▶ **Exercise aim**: Render the items below as a single JSON list of strings, with one string for each line and blank lines omitted.

---------- Data rows ----------

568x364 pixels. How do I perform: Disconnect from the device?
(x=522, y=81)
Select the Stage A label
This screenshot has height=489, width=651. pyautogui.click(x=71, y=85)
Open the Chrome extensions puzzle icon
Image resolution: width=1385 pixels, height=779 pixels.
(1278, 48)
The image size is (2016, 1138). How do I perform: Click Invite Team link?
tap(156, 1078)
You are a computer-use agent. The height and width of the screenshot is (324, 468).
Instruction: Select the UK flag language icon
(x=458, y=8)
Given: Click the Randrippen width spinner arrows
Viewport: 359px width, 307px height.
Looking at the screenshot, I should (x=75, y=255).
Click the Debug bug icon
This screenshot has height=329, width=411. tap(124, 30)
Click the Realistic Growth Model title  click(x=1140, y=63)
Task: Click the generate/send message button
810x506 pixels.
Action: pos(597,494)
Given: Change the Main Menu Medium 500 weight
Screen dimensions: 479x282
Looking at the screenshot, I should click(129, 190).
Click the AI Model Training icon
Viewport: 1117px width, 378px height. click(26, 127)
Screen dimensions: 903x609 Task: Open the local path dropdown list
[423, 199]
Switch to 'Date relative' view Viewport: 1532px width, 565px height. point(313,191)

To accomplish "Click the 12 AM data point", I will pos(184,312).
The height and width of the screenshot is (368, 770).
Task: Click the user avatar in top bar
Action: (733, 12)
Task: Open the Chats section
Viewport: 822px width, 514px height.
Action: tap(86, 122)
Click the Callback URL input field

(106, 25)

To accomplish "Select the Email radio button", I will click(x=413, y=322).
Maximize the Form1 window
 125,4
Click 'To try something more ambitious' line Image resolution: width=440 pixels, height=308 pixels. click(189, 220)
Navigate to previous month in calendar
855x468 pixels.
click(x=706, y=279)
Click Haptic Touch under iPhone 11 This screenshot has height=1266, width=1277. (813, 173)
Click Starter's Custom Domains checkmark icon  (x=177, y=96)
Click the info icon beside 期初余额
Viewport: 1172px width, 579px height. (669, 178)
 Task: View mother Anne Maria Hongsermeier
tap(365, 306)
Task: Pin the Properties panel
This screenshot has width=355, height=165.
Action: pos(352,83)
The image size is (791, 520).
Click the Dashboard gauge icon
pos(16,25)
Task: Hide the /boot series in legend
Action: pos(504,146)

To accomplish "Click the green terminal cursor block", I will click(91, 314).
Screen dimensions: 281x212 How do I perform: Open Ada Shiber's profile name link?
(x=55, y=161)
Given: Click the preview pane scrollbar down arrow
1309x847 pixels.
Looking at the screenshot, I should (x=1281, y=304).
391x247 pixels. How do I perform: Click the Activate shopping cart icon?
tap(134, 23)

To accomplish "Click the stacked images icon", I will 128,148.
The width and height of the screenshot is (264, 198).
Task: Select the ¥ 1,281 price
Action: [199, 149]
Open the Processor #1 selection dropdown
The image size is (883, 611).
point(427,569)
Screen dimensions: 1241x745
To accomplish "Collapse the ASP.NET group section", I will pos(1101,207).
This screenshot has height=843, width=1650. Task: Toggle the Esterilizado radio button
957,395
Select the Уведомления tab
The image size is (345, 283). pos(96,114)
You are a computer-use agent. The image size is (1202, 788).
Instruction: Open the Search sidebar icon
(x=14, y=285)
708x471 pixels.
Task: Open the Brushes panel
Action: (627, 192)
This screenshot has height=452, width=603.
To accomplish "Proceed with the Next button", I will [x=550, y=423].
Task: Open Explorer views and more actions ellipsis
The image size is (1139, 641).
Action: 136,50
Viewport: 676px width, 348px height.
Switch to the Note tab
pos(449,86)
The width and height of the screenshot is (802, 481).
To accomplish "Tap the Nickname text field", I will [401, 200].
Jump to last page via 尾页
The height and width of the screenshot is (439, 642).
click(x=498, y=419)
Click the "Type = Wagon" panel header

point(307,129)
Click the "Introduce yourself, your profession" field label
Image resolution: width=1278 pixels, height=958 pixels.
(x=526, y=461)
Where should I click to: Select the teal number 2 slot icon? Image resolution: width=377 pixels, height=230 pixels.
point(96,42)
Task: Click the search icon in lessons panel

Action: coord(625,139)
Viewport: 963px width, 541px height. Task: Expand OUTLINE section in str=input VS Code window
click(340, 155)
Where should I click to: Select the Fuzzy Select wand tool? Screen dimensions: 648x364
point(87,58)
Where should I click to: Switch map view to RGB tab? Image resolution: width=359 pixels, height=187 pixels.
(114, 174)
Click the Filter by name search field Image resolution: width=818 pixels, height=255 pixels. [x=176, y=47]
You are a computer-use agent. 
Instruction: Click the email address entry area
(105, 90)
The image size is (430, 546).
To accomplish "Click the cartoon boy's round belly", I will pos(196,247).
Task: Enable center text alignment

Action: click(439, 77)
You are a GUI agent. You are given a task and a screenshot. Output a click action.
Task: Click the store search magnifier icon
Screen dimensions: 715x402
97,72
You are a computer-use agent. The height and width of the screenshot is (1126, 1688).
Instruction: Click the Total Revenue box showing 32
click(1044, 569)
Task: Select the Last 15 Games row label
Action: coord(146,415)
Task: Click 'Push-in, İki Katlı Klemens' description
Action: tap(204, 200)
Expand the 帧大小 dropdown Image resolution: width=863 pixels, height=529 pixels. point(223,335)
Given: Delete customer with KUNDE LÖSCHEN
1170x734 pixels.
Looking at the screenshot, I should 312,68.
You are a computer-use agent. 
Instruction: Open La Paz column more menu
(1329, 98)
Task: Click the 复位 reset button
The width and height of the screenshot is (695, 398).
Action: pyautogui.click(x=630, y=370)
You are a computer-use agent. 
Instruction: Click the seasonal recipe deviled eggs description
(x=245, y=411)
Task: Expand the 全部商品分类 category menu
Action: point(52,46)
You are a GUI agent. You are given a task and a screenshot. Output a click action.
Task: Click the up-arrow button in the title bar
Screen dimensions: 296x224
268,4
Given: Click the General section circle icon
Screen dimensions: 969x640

----------

▶ **The answer**:
[
  "568x364 pixels. How do I perform: Disconnect from the device?",
  "(x=522, y=81)",
  "Select the Stage A label",
  "This screenshot has height=489, width=651. pyautogui.click(x=71, y=85)",
  "Open the Chrome extensions puzzle icon",
  "Image resolution: width=1385 pixels, height=779 pixels.",
  "(1278, 48)",
  "The image size is (2016, 1138). How do I perform: Click Invite Team link?",
  "tap(156, 1078)",
  "You are a computer-use agent. The height and width of the screenshot is (324, 468).",
  "Instruction: Select the UK flag language icon",
  "(x=458, y=8)",
  "Given: Click the Randrippen width spinner arrows",
  "Viewport: 359px width, 307px height.",
  "Looking at the screenshot, I should (x=75, y=255).",
  "Click the Debug bug icon",
  "This screenshot has height=329, width=411. tap(124, 30)",
  "Click the Realistic Growth Model title  click(x=1140, y=63)",
  "Task: Click the generate/send message button",
  "810x506 pixels.",
  "Action: pos(597,494)",
  "Given: Change the Main Menu Medium 500 weight",
  "Screen dimensions: 479x282",
  "Looking at the screenshot, I should click(129, 190).",
  "Click the AI Model Training icon",
  "Viewport: 1117px width, 378px height. click(26, 127)",
  "Screen dimensions: 903x609 Task: Open the local path dropdown list",
  "[423, 199]",
  "Switch to 'Date relative' view Viewport: 1532px width, 565px height. point(313,191)",
  "To accomplish \"Click the 12 AM data point\", I will pos(184,312).",
  "The height and width of the screenshot is (368, 770).",
  "Task: Click the user avatar in top bar",
  "Action: (733, 12)",
  "Task: Open the Chats section",
  "Viewport: 822px width, 514px height.",
  "Action: tap(86, 122)",
  "Click the Callback URL input field",
  "(106, 25)",
  "To accomplish \"Select the Email radio button\", I will click(x=413, y=322).",
  "Maximize the Form1 window",
  " 125,4",
  "Click 'To try something more ambitious' line Image resolution: width=440 pixels, height=308 pixels. click(189, 220)",
  "Navigate to previous month in calendar",
  "855x468 pixels.",
  "click(x=706, y=279)",
  "Click Haptic Touch under iPhone 11 This screenshot has height=1266, width=1277. (813, 173)",
  "Click Starter's Custom Domains checkmark icon  (x=177, y=96)",
  "Click the info icon beside 期初余额",
  "Viewport: 1172px width, 579px height. (669, 178)",
  " Task: View mother Anne Maria Hongsermeier",
  "tap(365, 306)",
  "Task: Pin the Properties panel",
  "This screenshot has width=355, height=165.",
  "Action: pos(352,83)",
  "The image size is (791, 520).",
  "Click the Dashboard gauge icon",
  "pos(16,25)",
  "Task: Hide the /boot series in legend",
  "Action: pos(504,146)",
  "To accomplish \"Click the green terminal cursor block\", I will click(91, 314).",
  "Screen dimensions: 281x212 How do I perform: Open Ada Shiber's profile name link?",
  "(x=55, y=161)",
  "Given: Click the preview pane scrollbar down arrow",
  "1309x847 pixels.",
  "Looking at the screenshot, I should (x=1281, y=304).",
  "391x247 pixels. How do I perform: Click the Activate shopping cart icon?",
  "tap(134, 23)",
  "To accomplish \"Click the stacked images icon\", I will 128,148.",
  "The width and height of the screenshot is (264, 198).",
  "Task: Select the ¥ 1,281 price",
  "Action: [199, 149]",
  "Open the Processor #1 selection dropdown",
  "The image size is (883, 611).",
  "point(427,569)",
  "Screen dimensions: 1241x745",
  "To accomplish \"Collapse the ASP.NET group section\", I will pos(1101,207).",
  "This screenshot has height=843, width=1650. Task: Toggle the Esterilizado radio button",
  "957,395",
  "Select the Уведомления tab",
  "The image size is (345, 283). pos(96,114)",
  "You are a computer-use agent. The image size is (1202, 788).",
  "Instruction: Open the Search sidebar icon",
  "(x=14, y=285)",
  "708x471 pixels.",
  "Task: Open the Brushes panel",
  "Action: (627, 192)",
  "This screenshot has height=452, width=603.",
  "To accomplish \"Proceed with the Next button\", I will [x=550, y=423].",
  "Task: Open Explorer views and more actions ellipsis",
  "The image size is (1139, 641).",
  "Action: 136,50",
  "Viewport: 676px width, 348px height.",
  "Switch to the Note tab",
  "pos(449,86)",
  "The width and height of the screenshot is (802, 481).",
  "To accomplish \"Tap the Nickname text field\", I will [401, 200].",
  "Jump to last page via 尾页",
  "The height and width of the screenshot is (439, 642).",
  "click(x=498, y=419)",
  "Click the \"Type = Wagon\" panel header",
  "point(307,129)",
  "Click the \"Introduce yourself, your profession\" field label",
  "Image resolution: width=1278 pixels, height=958 pixels.",
  "(x=526, y=461)",
  "Where should I click to: Select the teal number 2 slot icon? Image resolution: width=377 pixels, height=230 pixels.",
  "point(96,42)",
  "Task: Click the search icon in lessons panel",
  "Action: coord(625,139)",
  "Viewport: 963px width, 541px height. Task: Expand OUTLINE section in str=input VS Code window",
  "click(340, 155)",
  "Where should I click to: Select the Fuzzy Select wand tool? Screen dimensions: 648x364",
  "point(87,58)",
  "Where should I click to: Switch map view to RGB tab? Image resolution: width=359 pixels, height=187 pixels.",
  "(114, 174)",
  "Click the Filter by name search field Image resolution: width=818 pixels, height=255 pixels. [x=176, y=47]",
  "You are a computer-use agent. ",
  "Instruction: Click the email address entry area",
  "(105, 90)",
  "The image size is (430, 546).",
  "To accomplish \"Click the cartoon boy's round belly\", I will pos(196,247).",
  "Task: Enable center text alignment",
  "Action: click(439, 77)",
  "You are a GUI agent. You are given a task and a screenshot. Output a click action.",
  "Task: Click the store search magnifier icon",
  "Screen dimensions: 715x402",
  "97,72",
  "You are a computer-use agent. The height and width of the screenshot is (1126, 1688).",
  "Instruction: Click the Total Revenue box showing 32",
  "click(1044, 569)",
  "Task: Select the Last 15 Games row label",
  "Action: coord(146,415)",
  "Task: Click 'Push-in, İki Katlı Klemens' description",
  "Action: tap(204, 200)",
  "Expand the 帧大小 dropdown Image resolution: width=863 pixels, height=529 pixels. point(223,335)",
  "Given: Delete customer with KUNDE LÖSCHEN",
  "1170x734 pixels.",
  "Looking at the screenshot, I should 312,68.",
  "You are a computer-use agent. ",
  "Instruction: Open La Paz column more menu",
  "(1329, 98)",
  "Task: Click the 复位 reset button",
  "The width and height of the screenshot is (695, 398).",
  "Action: pyautogui.click(x=630, y=370)",
  "You are a computer-use agent. ",
  "Instruction: Click the seasonal recipe deviled eggs description",
  "(x=245, y=411)",
  "Task: Expand the 全部商品分类 category menu",
  "Action: point(52,46)",
  "You are a GUI agent. You are given a task and a screenshot. Output a click action.",
  "Task: Click the up-arrow button in the title bar",
  "Screen dimensions: 296x224",
  "268,4",
  "Given: Click the General section circle icon",
  "Screen dimensions: 969x640"
]